What tools do TCU students and alumni have to access and prepare for virtual interviews?

The Center for Career & Professional Development has been preparing students for remote interviews for many years. Prior to 2020, a number of TCU employer partners utilized on-demand formats and online video for first-round interviews. At the start of the year we added tcu.biginterview.com, a remote interview coaching system available to all students and alumni.

TCU is also a member of the Handshake network of schools. This provides access to thousands of employers and job postings, local and nationwide. Students and alumni can utilize Handshake to connect with our team of career consultants for personalized coaching, feedback and preparation for the virtual recruiting process.

How can applicants be successful when interviewing or networking remotely?

As with traditional interviews, practice and prepare. Alumni and students may start with a mock interview on Big Interview and then move toward attending additional virtual employer sessions. Prior to the interview or event, test your audio, video and other settings to ensure you will be ready for the meeting. Research the company and contact beforehand. Find a quiet location with good lighting, and bring great questions. Here’s some advice from an employment partner:

Be genuine and do small things to set yourself apart. Virtual recruiting creates a lot of opportunities to be creative and do things that you would not generally be able to do during traditional in-person recruiting. Think outside the box, leverage your network, network for the sake of developing meaningful relationships rather than with the intent of getting a job.
— Hien Tran ’17, supplier diversity and innovation program manager for Dell

ILLUSTRATION BY GETTY IMAGES © RUDZHAN NAGIEV

Illustration By Getty Images © RUDZHAN NAGIEV

Virtual (and in-person) networking can be hard. How do I stay motivated in the process?

“Zoom fatigue” started trending this year. When juggling online classes, appointments and exercise sessions, it can be a mental strain to add virtual social meetups to the mix. Start by strategically scheduling your networking time if possible. Build in breaks and plan your schedule in advance. If you are a virtual networking pro, find someone to mentor through the process. Helping others is both challenging and motivating. Also, incorporate phone calls into your networking strategy. Sometimes a brief chat with an alumni mentor or potential employer can be more effective than a 30-minute Zoom meeting. Remember that there are a lot of positive benefits of virtual recruiting. Here’s what a recruiter had to say:

I’ve really enjoyed the flexibility that virtual recruiting/networking offers. Traditionally, we have been limited by time and geographic constraints of recruiting in person. However, now with virtual recruiting, we can extend the recruiting process out across several weeks and increase engagement (more events, more touch points with students, more time to evaluate) than our traditional on-campus recruiting model that spanned across a few days.
— Hien Tran, Dell

I like the accessibility it gives to individuals who might not have had the opportunity to attend in-person events in the past.

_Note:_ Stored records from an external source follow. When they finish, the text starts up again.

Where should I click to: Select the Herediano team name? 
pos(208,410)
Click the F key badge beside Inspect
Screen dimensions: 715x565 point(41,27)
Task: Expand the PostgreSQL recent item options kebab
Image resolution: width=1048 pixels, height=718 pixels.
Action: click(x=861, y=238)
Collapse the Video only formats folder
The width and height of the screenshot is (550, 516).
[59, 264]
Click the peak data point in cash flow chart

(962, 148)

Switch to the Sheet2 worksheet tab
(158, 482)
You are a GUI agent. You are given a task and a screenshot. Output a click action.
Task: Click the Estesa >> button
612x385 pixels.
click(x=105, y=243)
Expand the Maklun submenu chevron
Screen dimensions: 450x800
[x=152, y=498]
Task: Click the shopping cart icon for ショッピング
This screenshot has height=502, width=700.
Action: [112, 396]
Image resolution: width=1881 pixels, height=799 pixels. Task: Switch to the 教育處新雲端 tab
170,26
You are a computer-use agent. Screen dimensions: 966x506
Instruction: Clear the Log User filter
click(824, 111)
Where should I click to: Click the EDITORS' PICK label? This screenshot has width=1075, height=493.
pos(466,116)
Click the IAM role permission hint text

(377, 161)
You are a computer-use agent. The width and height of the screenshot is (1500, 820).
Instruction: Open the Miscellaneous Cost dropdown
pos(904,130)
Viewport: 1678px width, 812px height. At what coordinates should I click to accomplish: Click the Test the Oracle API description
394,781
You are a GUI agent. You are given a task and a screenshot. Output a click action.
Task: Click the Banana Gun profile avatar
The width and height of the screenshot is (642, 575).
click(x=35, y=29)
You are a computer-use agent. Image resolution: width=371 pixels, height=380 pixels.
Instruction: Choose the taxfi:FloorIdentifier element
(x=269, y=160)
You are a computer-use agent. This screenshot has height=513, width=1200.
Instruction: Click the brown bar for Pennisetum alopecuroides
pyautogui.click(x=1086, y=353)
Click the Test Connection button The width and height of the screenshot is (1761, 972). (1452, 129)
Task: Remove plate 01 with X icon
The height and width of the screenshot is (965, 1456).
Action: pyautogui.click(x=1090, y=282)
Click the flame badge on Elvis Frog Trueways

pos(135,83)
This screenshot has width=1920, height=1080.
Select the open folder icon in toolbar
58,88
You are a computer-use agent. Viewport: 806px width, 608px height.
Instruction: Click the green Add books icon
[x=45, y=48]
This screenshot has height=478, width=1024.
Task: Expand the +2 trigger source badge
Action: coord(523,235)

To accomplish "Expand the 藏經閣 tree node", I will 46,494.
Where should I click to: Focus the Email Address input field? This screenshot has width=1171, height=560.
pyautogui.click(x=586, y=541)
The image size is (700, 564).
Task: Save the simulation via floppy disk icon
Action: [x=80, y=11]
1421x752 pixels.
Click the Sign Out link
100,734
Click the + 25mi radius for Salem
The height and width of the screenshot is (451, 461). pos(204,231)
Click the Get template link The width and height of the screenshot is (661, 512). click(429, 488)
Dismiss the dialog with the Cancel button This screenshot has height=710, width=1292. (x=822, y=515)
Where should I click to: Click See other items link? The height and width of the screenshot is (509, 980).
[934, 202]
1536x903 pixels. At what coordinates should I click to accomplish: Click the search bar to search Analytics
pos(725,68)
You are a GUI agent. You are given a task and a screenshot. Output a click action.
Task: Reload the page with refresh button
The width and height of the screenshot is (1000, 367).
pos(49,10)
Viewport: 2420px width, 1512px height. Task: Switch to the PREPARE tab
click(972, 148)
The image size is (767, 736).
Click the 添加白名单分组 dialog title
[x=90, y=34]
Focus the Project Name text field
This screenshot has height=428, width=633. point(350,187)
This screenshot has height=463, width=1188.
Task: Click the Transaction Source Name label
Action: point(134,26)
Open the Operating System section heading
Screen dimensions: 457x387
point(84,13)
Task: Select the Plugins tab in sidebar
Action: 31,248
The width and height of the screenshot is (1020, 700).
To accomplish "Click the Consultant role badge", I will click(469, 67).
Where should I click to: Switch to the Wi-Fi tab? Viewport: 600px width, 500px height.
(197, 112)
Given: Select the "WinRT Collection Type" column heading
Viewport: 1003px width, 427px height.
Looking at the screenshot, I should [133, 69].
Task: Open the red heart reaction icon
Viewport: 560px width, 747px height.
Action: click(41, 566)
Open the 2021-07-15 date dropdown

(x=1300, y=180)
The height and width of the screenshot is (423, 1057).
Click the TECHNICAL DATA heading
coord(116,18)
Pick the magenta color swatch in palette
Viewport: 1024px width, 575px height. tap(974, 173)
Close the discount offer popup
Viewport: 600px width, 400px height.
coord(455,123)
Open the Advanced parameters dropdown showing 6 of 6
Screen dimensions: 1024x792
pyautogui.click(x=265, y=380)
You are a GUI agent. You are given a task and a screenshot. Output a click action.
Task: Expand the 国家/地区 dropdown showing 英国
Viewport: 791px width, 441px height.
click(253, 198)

Work, practice or something else might have prevented someone from getting to the event in time. From a location standpoint, it evens the playing field and shortens the commute!
— Remy Crespo, talent scout for T-Mobile

What about diversity and inclusion practices related to virtual recruiting?

During the summer, the Center for Career & Professional Development renewed our commitment to diversity and inclusion. We are working to partner with employers to meet these goals. Our goal is to prepare all students to have access to meaningful opportunities and thrive in a multicultural workforce.

As a part of the 2030 goals at Dell, 25 percent and 15 percent of our U.S.people leaders of our U.S. workforce will be Black/African American and Hispanic/Latino minorities. Furthermore, 50 percent of our workforce and 40 percent of our leaders will be women. All our recruiting strategies are in alignment with these 2030 goals and we have included initiatives within our strategy in order to accomplish these milestones. This includes events and networking opportunities to provide opportunities for us to identify talent within generally underrepresented groups.